In sede giudiziaria, la prova del danno è a carico del lavoratoreex. art. 2697 c.c, che ha l’onere di dimostrare – anche tramite presunzioni – l’esistenza e l’entità dello stesso, nonché il relativo nesso di causalità conseguente al comportamento del datore di lavoro. 

Infatti, il danno da demansionamento non è automatico e la sua prova può essere data, ai sensi dell'art. 2729 c.c., anche attraverso l'allegazione di presunzioni gravi, precise e concordanti, che possono riguardare la qualità e quantità dell'attività lavorativa svolta, il tipo e la natura della professionalità coinvolta, la durata del demansionamento, la diversa e nuova collocazione lavorativa assunta dopo la prospettata qualificazione ed i solleciti rivolti ai superiori per lo spostamento a mansioni più consone (Cass. Lav. ord. 2122/2023).

Se il lavoratore deduce un demansionamento riconducibile ad inesatto adempimento dell’obbligo gravante sul datore di lavoro (ex. art. 2103 c.c) quest’ultimo dovrà a sua volta dare prova della mancanza in concreto del demansionamento, ovvero provare che fosse giustificato dal legittimo esercizio dei poteri imprenditoriali o disciplinari, oppure, a titolo esemplificativo, ex art. 1218 c.c., provare di essere stato impossibilitato ad eseguire la prestazione a causa a lui non imputabile (Cass.

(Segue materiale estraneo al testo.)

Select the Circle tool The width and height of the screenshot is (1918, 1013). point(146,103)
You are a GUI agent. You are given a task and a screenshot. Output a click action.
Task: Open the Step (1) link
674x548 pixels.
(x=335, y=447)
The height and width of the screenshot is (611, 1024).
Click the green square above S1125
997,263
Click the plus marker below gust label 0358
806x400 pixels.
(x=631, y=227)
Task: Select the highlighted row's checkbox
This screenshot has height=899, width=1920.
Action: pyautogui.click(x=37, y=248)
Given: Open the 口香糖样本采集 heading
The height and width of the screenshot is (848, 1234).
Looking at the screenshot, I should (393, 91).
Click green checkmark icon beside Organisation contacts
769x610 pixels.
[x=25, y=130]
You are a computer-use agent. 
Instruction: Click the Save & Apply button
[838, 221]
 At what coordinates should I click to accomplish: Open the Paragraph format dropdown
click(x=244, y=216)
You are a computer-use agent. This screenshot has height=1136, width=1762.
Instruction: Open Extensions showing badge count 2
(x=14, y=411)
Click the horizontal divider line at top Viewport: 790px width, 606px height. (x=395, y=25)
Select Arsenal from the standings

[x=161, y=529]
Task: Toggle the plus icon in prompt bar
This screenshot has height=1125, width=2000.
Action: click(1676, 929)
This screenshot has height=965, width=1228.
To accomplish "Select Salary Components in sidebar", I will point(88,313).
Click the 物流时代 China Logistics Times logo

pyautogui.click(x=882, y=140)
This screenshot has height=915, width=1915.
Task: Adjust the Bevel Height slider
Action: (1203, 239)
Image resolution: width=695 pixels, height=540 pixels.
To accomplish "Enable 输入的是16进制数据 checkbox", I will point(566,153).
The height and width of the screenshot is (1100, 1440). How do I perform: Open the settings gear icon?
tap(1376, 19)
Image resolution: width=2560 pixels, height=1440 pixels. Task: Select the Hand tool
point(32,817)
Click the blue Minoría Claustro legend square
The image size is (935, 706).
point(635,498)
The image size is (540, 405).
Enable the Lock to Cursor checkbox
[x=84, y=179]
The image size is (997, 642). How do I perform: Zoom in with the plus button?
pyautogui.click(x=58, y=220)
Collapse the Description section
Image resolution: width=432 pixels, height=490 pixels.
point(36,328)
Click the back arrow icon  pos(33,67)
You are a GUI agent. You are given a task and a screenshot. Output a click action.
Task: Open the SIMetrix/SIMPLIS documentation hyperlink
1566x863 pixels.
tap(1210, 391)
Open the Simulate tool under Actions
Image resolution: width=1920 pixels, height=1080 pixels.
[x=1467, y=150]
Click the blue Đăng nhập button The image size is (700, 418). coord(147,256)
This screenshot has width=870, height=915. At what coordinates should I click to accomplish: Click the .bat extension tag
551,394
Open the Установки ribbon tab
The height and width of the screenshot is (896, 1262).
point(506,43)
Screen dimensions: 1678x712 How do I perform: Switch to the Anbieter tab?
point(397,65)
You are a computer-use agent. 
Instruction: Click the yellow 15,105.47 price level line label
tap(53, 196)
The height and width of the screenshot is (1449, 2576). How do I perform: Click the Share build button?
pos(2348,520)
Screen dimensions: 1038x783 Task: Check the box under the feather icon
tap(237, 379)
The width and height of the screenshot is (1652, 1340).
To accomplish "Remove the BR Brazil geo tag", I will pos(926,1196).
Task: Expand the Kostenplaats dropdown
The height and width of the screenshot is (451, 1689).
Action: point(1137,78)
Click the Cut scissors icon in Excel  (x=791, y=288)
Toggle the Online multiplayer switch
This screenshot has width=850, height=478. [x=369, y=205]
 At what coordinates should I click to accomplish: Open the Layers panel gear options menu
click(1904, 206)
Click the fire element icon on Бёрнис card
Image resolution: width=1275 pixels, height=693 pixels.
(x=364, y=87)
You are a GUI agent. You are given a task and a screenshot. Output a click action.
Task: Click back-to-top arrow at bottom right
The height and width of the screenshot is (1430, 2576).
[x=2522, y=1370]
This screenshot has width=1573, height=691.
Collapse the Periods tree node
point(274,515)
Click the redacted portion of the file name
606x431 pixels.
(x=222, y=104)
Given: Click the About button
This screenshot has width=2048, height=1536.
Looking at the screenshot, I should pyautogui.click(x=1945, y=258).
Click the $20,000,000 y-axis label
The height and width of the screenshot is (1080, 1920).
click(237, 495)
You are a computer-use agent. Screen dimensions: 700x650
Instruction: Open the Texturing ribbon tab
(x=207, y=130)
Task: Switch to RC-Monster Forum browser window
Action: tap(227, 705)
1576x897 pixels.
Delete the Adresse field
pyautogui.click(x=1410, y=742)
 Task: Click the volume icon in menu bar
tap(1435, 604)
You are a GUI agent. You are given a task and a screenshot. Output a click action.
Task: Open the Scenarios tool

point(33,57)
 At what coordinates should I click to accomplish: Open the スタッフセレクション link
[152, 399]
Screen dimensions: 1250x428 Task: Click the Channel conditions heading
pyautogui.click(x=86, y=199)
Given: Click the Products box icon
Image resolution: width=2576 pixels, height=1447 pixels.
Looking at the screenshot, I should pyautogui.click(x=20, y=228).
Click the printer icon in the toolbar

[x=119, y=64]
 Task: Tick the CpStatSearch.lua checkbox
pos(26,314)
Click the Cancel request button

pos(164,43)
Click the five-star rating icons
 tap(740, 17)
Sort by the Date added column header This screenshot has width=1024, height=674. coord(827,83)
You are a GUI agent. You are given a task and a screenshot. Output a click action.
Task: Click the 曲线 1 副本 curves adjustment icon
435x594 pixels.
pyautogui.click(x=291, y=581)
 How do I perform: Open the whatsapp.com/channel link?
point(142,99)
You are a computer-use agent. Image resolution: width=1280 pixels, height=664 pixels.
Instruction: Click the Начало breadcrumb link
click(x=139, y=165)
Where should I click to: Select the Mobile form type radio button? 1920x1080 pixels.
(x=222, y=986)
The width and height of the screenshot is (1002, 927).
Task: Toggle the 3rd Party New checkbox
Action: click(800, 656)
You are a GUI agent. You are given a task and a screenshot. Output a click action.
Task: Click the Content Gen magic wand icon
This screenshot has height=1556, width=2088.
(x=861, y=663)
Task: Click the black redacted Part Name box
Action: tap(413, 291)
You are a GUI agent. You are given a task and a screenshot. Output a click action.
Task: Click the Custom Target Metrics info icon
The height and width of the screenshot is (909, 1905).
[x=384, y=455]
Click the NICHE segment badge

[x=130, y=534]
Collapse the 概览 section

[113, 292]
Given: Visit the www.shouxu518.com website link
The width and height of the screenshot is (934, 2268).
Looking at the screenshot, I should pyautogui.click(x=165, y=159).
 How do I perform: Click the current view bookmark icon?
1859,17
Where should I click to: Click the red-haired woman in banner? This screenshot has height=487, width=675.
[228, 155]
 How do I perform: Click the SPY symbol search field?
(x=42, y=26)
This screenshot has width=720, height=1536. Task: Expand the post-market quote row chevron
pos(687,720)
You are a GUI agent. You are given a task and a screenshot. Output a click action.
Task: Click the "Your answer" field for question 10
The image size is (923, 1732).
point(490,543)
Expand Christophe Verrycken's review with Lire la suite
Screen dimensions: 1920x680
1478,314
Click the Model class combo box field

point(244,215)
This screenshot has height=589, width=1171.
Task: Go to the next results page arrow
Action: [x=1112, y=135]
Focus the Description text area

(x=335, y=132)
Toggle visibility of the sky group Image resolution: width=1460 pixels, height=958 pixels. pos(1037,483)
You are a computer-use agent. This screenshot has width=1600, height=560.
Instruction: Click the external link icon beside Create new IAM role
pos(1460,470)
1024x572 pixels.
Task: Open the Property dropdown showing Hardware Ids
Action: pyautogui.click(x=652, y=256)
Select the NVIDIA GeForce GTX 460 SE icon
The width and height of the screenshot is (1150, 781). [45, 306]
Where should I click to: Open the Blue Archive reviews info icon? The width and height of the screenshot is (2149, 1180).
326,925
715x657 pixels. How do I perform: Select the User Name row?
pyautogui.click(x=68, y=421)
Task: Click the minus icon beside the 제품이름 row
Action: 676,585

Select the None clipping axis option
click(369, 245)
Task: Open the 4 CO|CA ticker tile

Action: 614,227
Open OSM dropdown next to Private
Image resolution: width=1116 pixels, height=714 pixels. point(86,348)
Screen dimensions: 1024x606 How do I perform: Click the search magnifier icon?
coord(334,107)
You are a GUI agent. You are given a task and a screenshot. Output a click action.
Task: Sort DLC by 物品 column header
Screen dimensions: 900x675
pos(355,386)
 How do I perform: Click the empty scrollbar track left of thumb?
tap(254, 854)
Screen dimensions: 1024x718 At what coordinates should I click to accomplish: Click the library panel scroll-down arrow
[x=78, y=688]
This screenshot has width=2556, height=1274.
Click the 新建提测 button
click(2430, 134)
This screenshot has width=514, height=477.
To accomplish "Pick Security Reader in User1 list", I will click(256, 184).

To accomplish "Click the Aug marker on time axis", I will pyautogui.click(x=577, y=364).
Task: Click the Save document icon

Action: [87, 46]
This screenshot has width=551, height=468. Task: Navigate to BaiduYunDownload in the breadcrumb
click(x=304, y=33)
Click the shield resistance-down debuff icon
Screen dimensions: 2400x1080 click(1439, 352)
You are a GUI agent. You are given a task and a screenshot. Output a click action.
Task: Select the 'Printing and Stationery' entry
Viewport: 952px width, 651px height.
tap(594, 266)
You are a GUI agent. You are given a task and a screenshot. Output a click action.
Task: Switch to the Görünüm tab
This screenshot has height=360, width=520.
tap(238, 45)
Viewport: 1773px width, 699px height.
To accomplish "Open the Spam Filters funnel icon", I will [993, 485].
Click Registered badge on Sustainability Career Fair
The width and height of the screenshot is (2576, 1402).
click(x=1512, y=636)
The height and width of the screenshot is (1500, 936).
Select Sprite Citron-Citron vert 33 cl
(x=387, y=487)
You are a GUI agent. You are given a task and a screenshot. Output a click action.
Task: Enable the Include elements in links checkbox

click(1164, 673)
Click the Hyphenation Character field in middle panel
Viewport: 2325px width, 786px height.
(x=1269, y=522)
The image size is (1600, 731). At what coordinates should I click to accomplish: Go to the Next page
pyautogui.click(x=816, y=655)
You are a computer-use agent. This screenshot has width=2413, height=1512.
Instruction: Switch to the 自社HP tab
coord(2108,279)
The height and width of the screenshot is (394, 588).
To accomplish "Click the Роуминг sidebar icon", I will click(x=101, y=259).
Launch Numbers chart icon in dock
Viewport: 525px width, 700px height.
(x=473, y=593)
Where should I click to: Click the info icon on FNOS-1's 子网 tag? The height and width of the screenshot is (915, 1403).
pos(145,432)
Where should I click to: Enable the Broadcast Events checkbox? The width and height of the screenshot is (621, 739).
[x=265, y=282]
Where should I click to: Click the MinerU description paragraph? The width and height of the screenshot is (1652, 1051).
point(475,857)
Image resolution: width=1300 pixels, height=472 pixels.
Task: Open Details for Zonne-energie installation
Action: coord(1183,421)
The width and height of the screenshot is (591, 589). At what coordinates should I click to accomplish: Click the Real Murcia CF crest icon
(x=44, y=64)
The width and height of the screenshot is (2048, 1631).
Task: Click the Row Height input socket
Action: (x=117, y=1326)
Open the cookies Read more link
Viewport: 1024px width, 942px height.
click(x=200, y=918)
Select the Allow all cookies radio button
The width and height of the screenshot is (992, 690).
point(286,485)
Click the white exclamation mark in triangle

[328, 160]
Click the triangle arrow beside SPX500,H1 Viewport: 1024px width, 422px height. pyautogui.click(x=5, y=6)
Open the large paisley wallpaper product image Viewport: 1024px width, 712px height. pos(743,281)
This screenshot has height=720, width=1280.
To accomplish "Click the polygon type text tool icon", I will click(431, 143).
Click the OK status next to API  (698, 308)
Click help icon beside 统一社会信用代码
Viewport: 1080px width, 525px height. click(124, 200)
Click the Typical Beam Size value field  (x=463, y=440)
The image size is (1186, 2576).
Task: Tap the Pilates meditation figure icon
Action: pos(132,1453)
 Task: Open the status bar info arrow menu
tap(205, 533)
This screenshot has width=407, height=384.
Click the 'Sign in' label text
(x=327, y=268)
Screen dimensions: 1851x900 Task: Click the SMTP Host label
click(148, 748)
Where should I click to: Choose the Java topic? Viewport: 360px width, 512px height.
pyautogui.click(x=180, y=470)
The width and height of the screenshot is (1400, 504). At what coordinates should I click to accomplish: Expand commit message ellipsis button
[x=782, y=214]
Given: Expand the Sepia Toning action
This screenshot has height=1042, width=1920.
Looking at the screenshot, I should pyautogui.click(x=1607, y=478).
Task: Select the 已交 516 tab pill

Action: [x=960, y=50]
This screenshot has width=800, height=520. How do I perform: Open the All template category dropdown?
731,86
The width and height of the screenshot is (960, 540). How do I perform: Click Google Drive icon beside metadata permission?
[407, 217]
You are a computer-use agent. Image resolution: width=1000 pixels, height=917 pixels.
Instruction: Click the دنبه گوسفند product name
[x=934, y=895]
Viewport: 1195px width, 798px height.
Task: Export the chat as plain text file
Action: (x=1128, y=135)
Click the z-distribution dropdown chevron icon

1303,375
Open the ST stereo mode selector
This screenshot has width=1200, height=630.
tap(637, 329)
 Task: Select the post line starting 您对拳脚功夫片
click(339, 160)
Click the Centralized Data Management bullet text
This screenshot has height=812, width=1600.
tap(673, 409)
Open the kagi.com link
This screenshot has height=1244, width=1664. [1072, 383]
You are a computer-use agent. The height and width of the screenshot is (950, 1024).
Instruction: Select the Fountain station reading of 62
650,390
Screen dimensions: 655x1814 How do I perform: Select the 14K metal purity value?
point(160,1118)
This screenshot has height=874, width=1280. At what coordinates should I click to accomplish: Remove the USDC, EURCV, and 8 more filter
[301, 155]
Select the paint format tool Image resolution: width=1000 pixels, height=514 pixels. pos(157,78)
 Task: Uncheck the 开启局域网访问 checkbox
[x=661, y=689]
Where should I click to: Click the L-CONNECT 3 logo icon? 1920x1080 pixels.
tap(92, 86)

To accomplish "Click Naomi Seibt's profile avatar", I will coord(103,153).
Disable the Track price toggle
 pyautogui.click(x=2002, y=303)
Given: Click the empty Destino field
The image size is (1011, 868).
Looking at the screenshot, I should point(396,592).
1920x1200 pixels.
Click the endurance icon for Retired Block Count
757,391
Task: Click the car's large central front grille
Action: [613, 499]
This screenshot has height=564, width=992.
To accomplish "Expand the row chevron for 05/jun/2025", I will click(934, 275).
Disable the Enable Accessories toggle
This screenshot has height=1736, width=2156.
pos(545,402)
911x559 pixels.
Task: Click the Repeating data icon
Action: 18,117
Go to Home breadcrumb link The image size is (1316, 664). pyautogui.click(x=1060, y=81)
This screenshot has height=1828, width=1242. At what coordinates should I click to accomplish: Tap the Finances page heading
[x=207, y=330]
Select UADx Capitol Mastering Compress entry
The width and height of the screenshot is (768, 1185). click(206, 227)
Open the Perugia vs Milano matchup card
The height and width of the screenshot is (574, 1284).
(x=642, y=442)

Lav. ord. 3529/2024).

Spetterà poi al giudice verificare, di volta in volta, quale danno sussista nel concreto, individuandone la natura e determinando, in via equitativa, l’ammontare del ristoro economico (ed. es. in misura percentuale sulla retribuzione mensile del lavoratore), dovendo altresì provvedere, se richiesto nel ricorso introduttivo, ad ordinare il ripristino della situazione lavorativa preesistente al demansionamento.

Tutela del lavoratore demansionato

Nel caso in cui il dipendente ritenga di aver subito un demansionamento illegittimo, sarà opportuno preliminarmente verificare l’effettiva sussistenza dei presupposti dell’azione rivolgendosi ad un legale esperto giuslavorista, dopo di che è preferibile percorrere, dapprima, la via del bonario componimento dell’insorgente controversia, indirizzando al datore di lavoro una comunicazione scritta in cui si dichiara la disponibilità a trovare un accordo.

Se questa soluzione non troverà riscontro favorevole nell’atteggiamento datoriale, si potrà quindi adire il Tribunale in funzione di Giudice del lavoro invocando il ripristino della situazione precedente, con condanna della parte datoriale al risarcimento dei danni medio tempore patiti.